CU'MU-LATE, v.t. [L. cumulo; Russ. kom, a mass or lump; L. cumulus, a heap; Fr. combler, cumuler; Sp. cumular; It. cumulare.]

To gather or throw into a heap; to form a heap; to heap together. Woodward. [Accumulate is more generally used.]

CU-MU-LA'TION, n.

The act of heaping together; a heap. [See Accumulation.]

CU'MU-LA-TIVE, a.

  1. Composed of parts in a heap; forming a mass. – Bacon.
  2. That augments by addition; that is added to something else. In law, that augments, as evidence, facts or arguments of the same kind.

CU'MU-LOSE, a.

Full of heaps.

CUN, v.t.

  1. To know. [Not used.] [See con.]
  2. To direct the course of a ship. [See Cond, the true orthograpy.]

CUNC-TA'TION, n. [L. cunctor, to delay.]

Delay. [Not much used.]

CUNC-TA'TOR, n.

One who delays or lingers. [Little used.] – Hammond.

CUND, v.t.

To give notice. [See Cond.]

CU'NE-AL, a. [L. cuneus, a wedge. See Coin.]

Having the form of a wedge.

CU'NE-ATE, or CU'NE-A-TED, a.

Wedge-shaped.

CU'NEI-FORM, or CU'NI-FORM, a. [L. cuneus, a wedge, and forma, form.]

Having the shape or form of a wedge.

CUN'NER, n. [lepas.]

A kind of fish, less than an oyster, that sticks close to the rocks. – Ainsworth.

CUN'NING, a. [Sax. cunnan, connan; Goth. kunnan, to know: Sw. kunna, to be able, to know; kunnig, known; also, knowing, skillful, cunning; D. kunnen, can, to be able, to hold, contain, understand, or know; G. können. See Can.]

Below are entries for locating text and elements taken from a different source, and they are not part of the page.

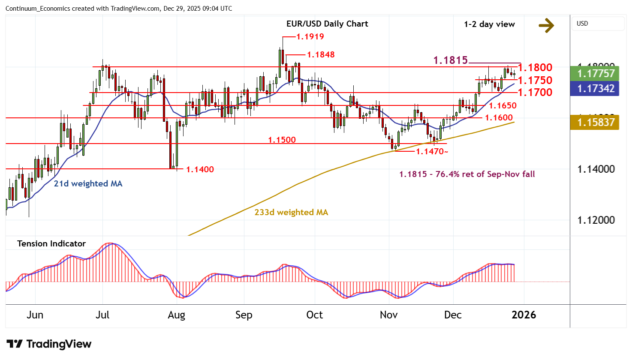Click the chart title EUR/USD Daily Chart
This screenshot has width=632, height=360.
327,24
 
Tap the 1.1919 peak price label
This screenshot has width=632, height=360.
310,36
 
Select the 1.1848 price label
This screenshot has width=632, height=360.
321,54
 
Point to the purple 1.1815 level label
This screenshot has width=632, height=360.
450,60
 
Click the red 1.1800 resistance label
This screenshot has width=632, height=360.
535,67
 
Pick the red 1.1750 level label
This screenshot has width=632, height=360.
535,80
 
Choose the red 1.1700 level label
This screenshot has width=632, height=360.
535,92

  1. Knowing; skillful; experienced; well-instructed. It is applied to all kinds of knowledge, but generally and appropriately, to the skill and dexterity of artificers, or the knowledge acquired by experience. Esau was a cunning hunter. – Gen. xxiii. I will take away the cunning artificer. – Is. iii. A cunning workman. – Ex. xxxviii.
  2. Wrought with skill; curious; ingenious. With cherubs of cunning work shalt thou make them. – Ex. xxvi. [The foregoing senses occur frequently in our version of the Scriptures, but are nearly or quite obsolete.]
  3. Artful; shrewd; sly; crafty; astute; designing; as, a cunning fellow. They are resolved to be cunning; let others run the hazard of being sincere. – South. In this sense, the purpose or final end of the person may not be illaudable; but cunning implies the use of artifice to accomplish the purpose, rather than open, candid, or direct means. Hence,
  4. Deceitful; trickish; employing stratagems for a bad purpose.
  5. Assumed with subtilty; artful. Accounting his integrity to be but a cunning face of falsehood. – Sidney.

CUN'NING, n.

  1. Knowledge; art; skill; dexterity. [Obs.]. Let my right hand forget her cunning. – Ps. cxxxvii.
  2. Art; artifice; artfulness; craft; shrewdness; the faculty or act of using stratagem to accomplish a purpose. Hence, in a bad sense, deceitfulness or deceit; fraudulent skill or dexterity. – Locke. Discourage cunning in a child; cunning is the ape of reason.